#### The problem:
Take the line that contains "Instruction: Open National" and each line after it to the end of the data below, and set them down exactly, omitting pictures.

(Collected data)
********

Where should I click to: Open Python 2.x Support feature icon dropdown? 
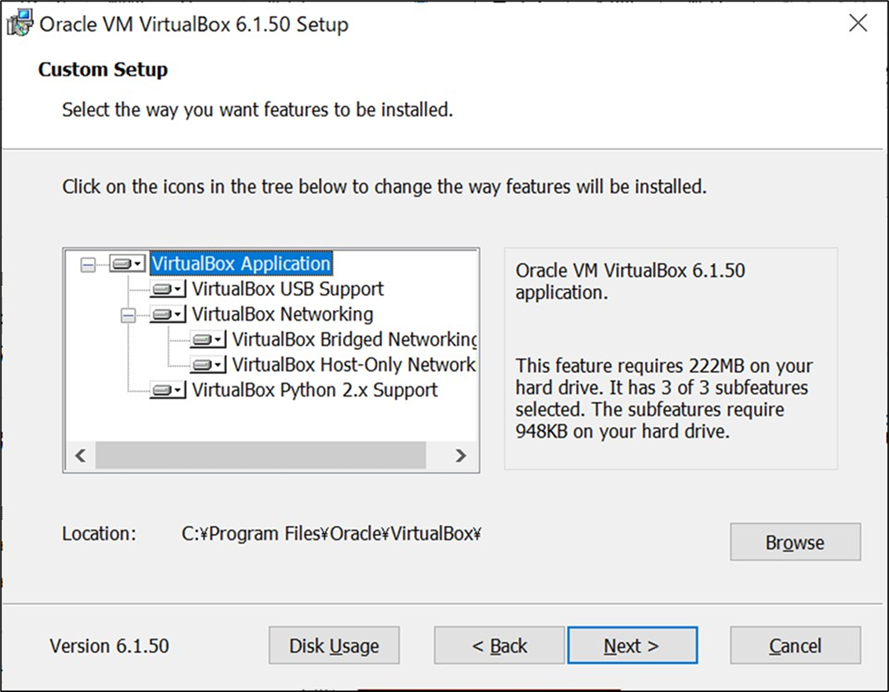pos(168,390)
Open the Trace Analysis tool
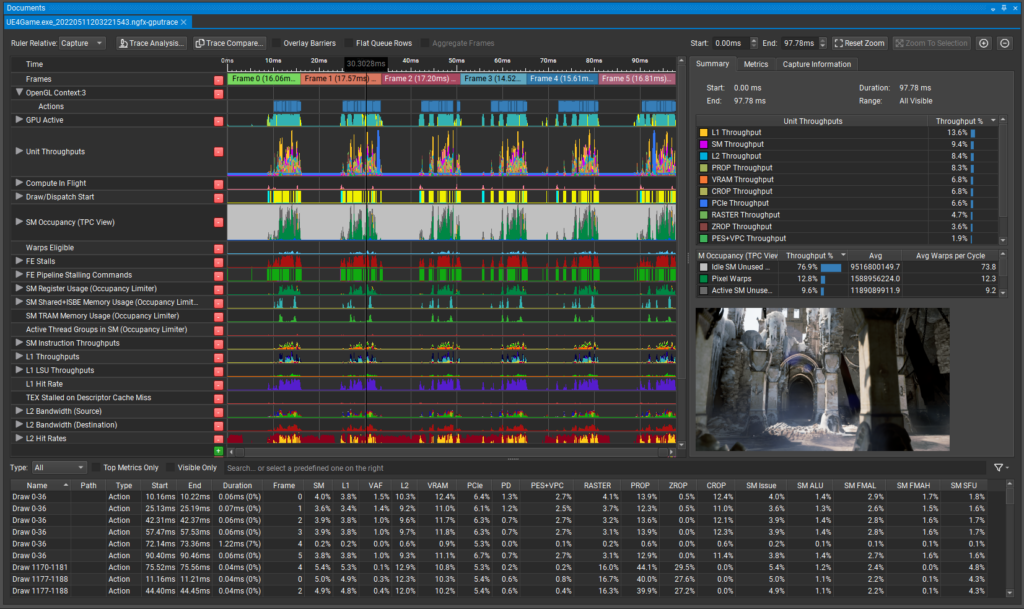1024x609 pixels. 151,43
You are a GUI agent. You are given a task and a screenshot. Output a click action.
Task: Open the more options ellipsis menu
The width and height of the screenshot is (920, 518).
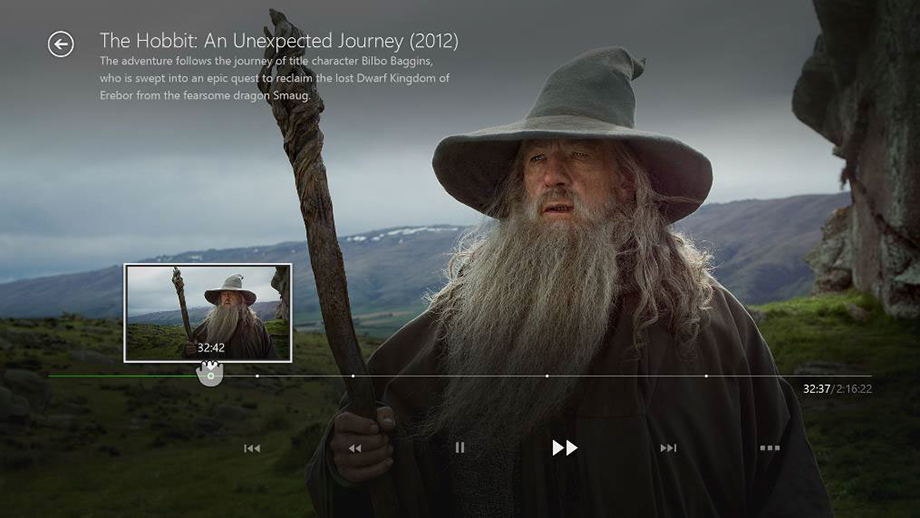(769, 448)
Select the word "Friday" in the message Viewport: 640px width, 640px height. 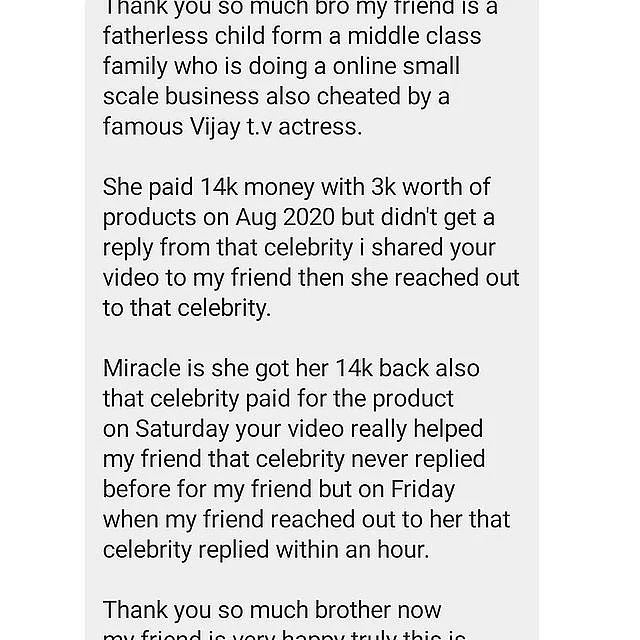click(x=422, y=490)
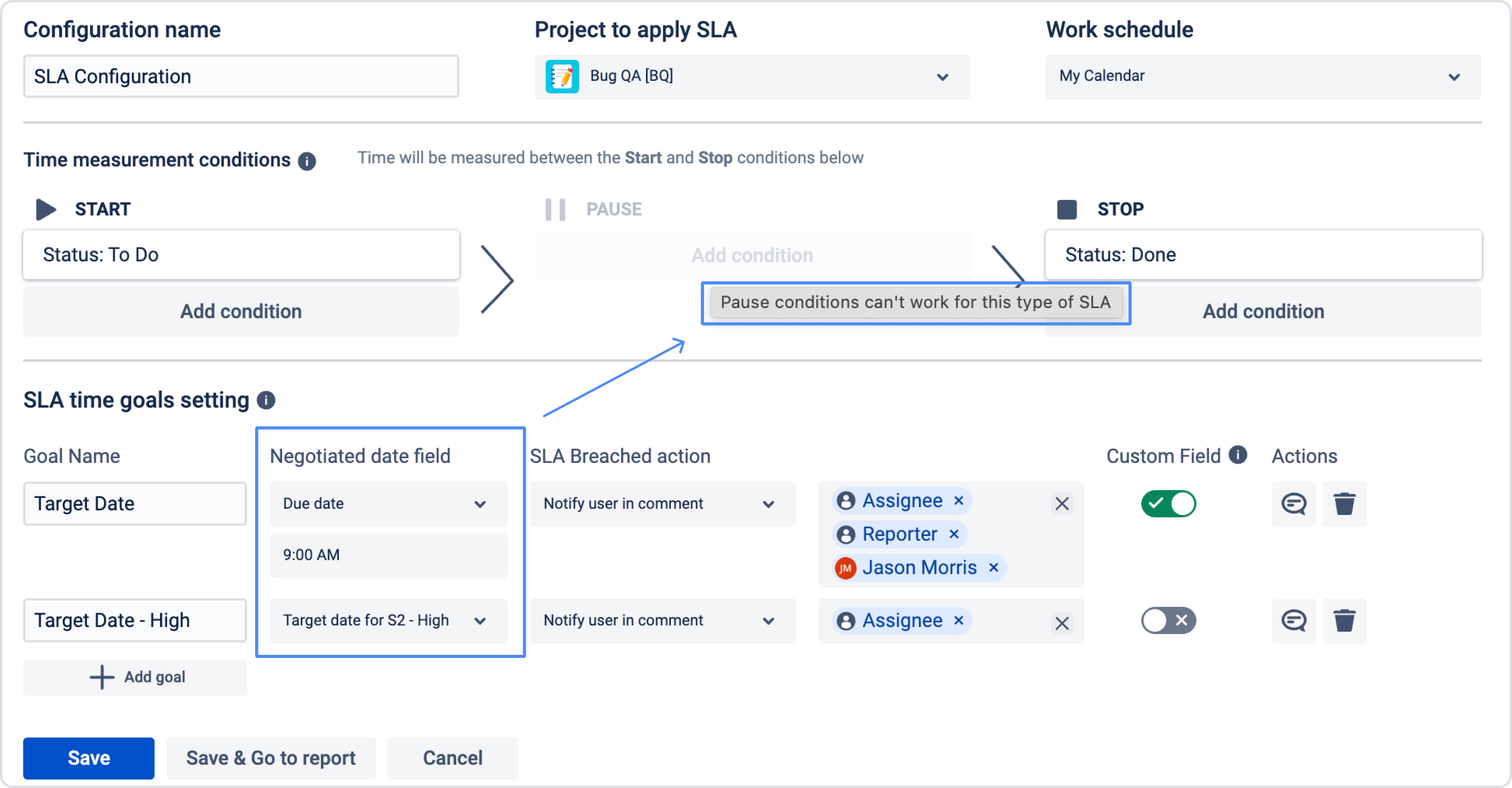Delete the Target Date goal with trash icon
Screen dimensions: 1512x788
(x=1343, y=503)
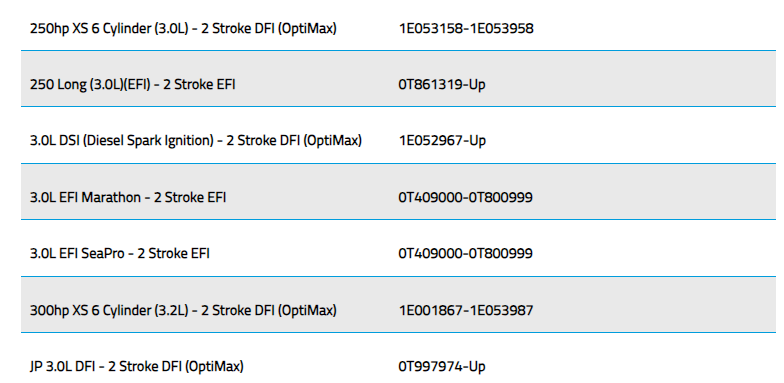Viewport: 784px width, 383px height.
Task: Click the blank right side of the Marathon row
Action: [x=654, y=192]
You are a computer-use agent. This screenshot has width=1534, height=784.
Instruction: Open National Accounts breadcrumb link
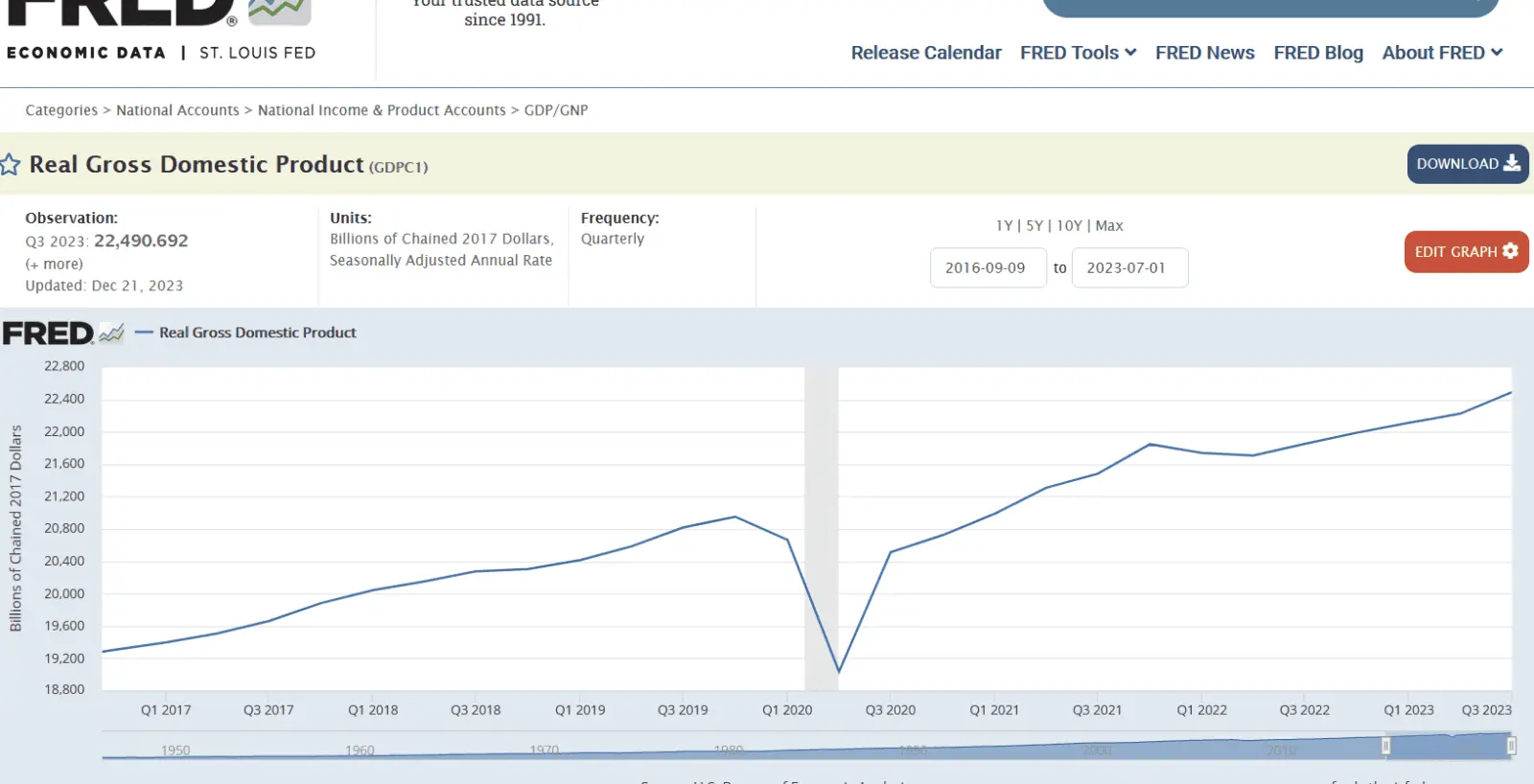point(177,110)
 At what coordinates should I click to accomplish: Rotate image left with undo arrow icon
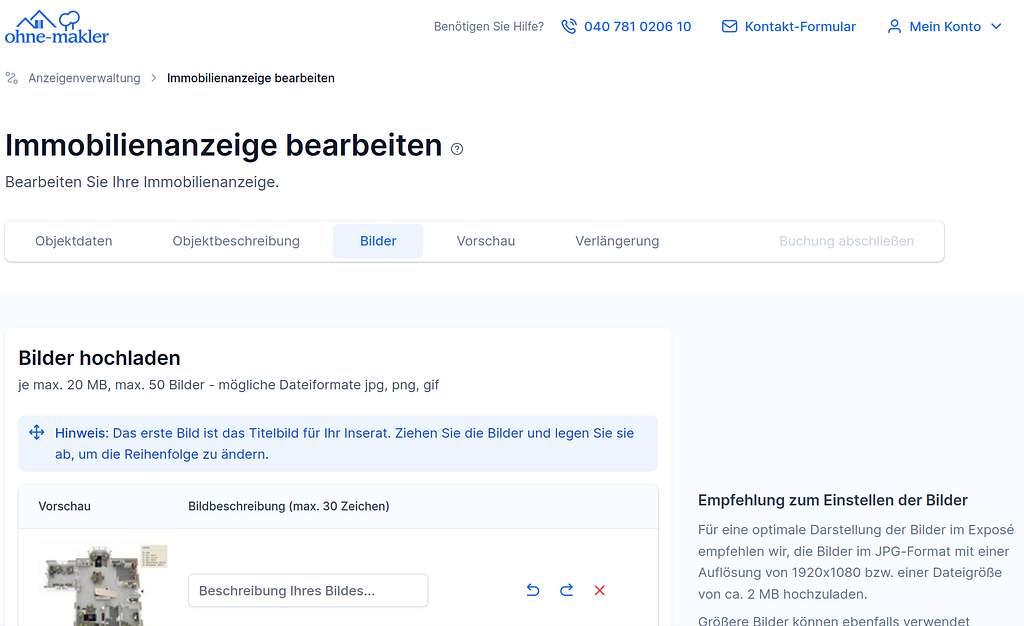(x=533, y=590)
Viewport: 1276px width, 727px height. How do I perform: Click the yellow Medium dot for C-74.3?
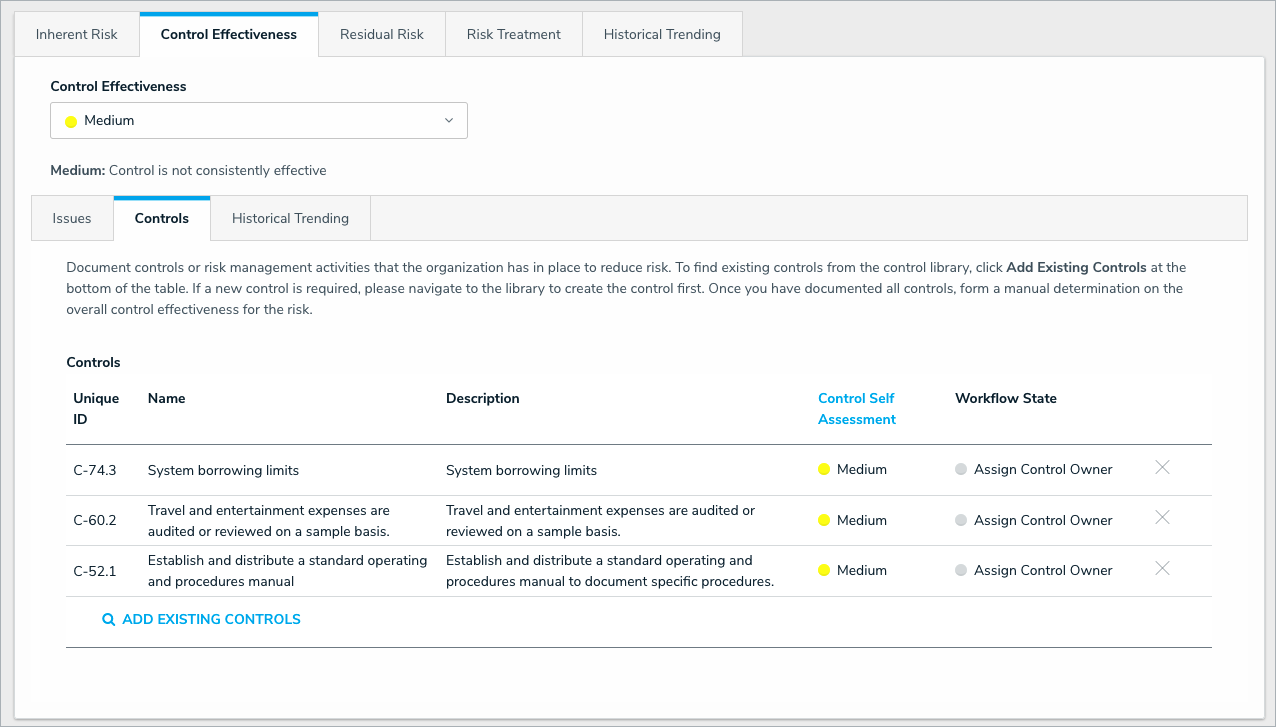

********

#### Answer below:
Instruction: Open National Accounts breadcrumb link
point(177,110)
 At what coordinates should I click to accomplish: Rotate image left with undo arrow icon
(x=533, y=590)
Viewport: 1276px width, 727px height. How do I perform: Click the yellow Medium dot for C-74.3?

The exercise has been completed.